Issues with PEP 526 Variable Notation at the class level

Both typing.NamedTuple and dataclasses.dataclass use the somewhat beautiful PEP 526 variable notations at the class level: @dataclasses.dataclass class Color: hue: int saturation: float lightness: float = 0.5 and class Color(typing.NamedTuple): hue: int saturation: float lightness: float = 0.5 I'm looking for guidance or workarounds for two issues that have arisen. First, the use of default values seems to completely preclude the use of __slots__. For example, this raises a ValueError: class A: __slots__ = ['x', 'y'] x: int = 10 y: int = 20 The second issue is that the different annotations give different signatures than would produced for manually written classes. It is unclear what the best practice is for where to put the annotations and their associated docstrings. In Pydoc for example, this class: class A: 'Class docstring. x is distance in miles' x: int y: int gives a different signature and docstring than for this class: class A: 'Class docstring' def __init__(self, x: int, y: int): 'x is distance in kilometers' pass or for this class: class A: 'Class docstring' def __new__(cls, x: int, y: int) -> A: '''x is distance in inches A is a singleton (once instance per x,y) ''' if (x, y) in cache: return cache[x, y] return object.__new__(cls, x, y) The distinction is important because the dataclass decorator allows you to suppress the generation of __init__ when you need more control than dataclass offers or when you need a __new__ method. I'm unclear on where the docstring and signature for the class is supposed to go so that we get useful signatures and matching docstrings.

On 12/7/17 3:27 PM, Raymond Hettinger wrote: ...
I'm looking for guidance or workarounds for two issues that have arisen.
First, the use of default values seems to completely preclude the use of __slots__. For example, this raises a ValueError:
class A: __slots__ = ['x', 'y'] x: int = 10 y: int = 20
Hmm, I wasn't aware of that. I'm not sure I understand why that's an error. Maybe it could be fixed? Otherwise, I have a decorator that takes a dataclass and returns a new class with slots set:
from dataclasses import dataclass from dataclass_tools import add_slots @add_slots ... @dataclass ... class C: ... x: int = 0 ... y: int = 0 ... c = C() c C(x=0, y=0) c.z = 3 Traceback (most recent call last): File "<stdin>", line 1, in <module> AttributeError: 'C' object has no attribute 'z'
This doesn't help the general case (your class A), but it does at least solve it for dataclasses.

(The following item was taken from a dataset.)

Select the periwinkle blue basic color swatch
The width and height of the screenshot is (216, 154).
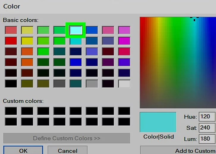pyautogui.click(x=92, y=52)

Whether it should be actually included, and what the interface would look like, can be (and I'm sure will be!) argued. The reason I didn't include it (as @dataclass(slots=True)) is because it has to return a new class, and the rest of the dataclass features just modifies the given class in place. I wanted to maintain that conceptual simplicity. But this might be a reason to abandon that. For what it's worth, attrs does have an @attr.s(slots=True) that returns a new class with __slots__ set.
The second issue is that the different annotations give different signatures than would produced for manually written classes. It is unclear what the best practice is for where to put the annotations and their associated docstrings.

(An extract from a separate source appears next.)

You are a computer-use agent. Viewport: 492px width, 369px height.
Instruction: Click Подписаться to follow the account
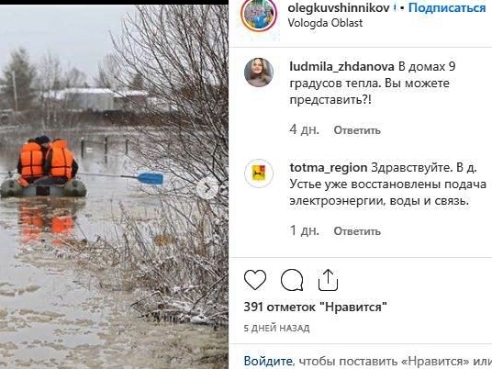point(447,7)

I don't have any suggestions here. Eric.

Yes, I think this is a reasonable argument for adding a 'slots' option (off by default) for @dataclass(). However I don't think we need to rush it in. I'm not very happy with the general idea of slots any more, and I think that it's probably being overused, and at the same time I expect that there are a lot of classes with a slots declaration that still have a dict as well, because they inherit from a class without slots. I'm not sure what to do about docstrings -- I'm not a big user of pydoc and I find help() often too verbose (I usually read the source. Maybe we could add a 'doc' option to field()? That's similar to what we offer for property(). On Thu, Dec 7, 2017 at 12:47 PM, Eric V. Smith <eric@trueblade.com> wrote:
On 12/7/17 3:27 PM, Raymond Hettinger wrote: ...
I'm looking for guidance or workarounds for two issues that have arisen.

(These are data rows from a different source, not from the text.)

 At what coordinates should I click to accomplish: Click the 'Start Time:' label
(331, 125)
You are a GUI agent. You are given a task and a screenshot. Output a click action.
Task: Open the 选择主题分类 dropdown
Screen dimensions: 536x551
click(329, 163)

First, the use of default values seems to completely preclude the use of __slots__. For example, this raises a ValueError:
class A: __slots__ = ['x', 'y'] x: int = 10 y: int = 20
Hmm, I wasn't aware of that. I'm not sure I understand why that's an error. Maybe it could be fixed?
Otherwise, I have a decorator that takes a dataclass and returns a new class with slots set:
from dataclasses import dataclass from dataclass_tools import add_slots @add_slots ... @dataclass ... class C: ... x: int = 0 ... y: int = 0 ... c = C() c C(x=0, y=0) c.z = 3 Traceback (most recent call last): File "<stdin>", line 1, in <module> AttributeError: 'C' object has no attribute 'z'
This doesn't help the general case (your class A), but it does at least solve it for dataclasses. Whether it should be actually included, and what the interface would look like, can be (and I'm sure will be!) argued.
The reason I didn't include it (as @dataclass(slots=True)) is because it has to return a new class, and the rest of the dataclass features just modifies the given class in place. I wanted to maintain that conceptual simplicity. But this might be a reason to abandon that. For what it's worth, attrs does have an @attr.s(slots=True) that returns a new class with __slots__ set.
The second issue is that the different annotations give different
signatures than would produced for manually written classes. It is unclear what the best practice is for where to put the annotations and their associated docstrings.
I don't have any suggestions here.
Eric.
_______________________________________________ Python-Dev mailing list Python-Dev@python.org https://mail.python.org/mailman/listinfo/python-dev Unsubscribe: https://mail.python.org/mailman/options/python-dev/guido% 40python.org
-- --Guido van Rossum (python.org/~guido)

On Dec 7, 2017, at 12:47 PM, Eric V. Smith <eric@trueblade.com> wrote:
On 12/7/17 3:27 PM, Raymond Hettinger wrote: ...
I'm looking for guidance or workarounds for two issues that have arisen.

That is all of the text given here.